# [EXERCISE REQUIREMENTS]
Copy each of the following entries word for word, without changing anything.

# [DATA FOR PROCESSING]
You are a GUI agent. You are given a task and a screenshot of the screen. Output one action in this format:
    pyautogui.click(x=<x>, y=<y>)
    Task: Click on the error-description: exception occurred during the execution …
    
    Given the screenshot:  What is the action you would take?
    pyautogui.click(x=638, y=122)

# [ANSWER SECTION]
You are a GUI agent. You are given a task and a screenshot of the screen. Output one action in this format:
    pyautogui.click(x=<x>, y=<y>)
    Task: Click on the error-description: exception occurred during the execution …
    
    Given the screenshot:  What is the action you would take?
    pyautogui.click(x=638, y=122)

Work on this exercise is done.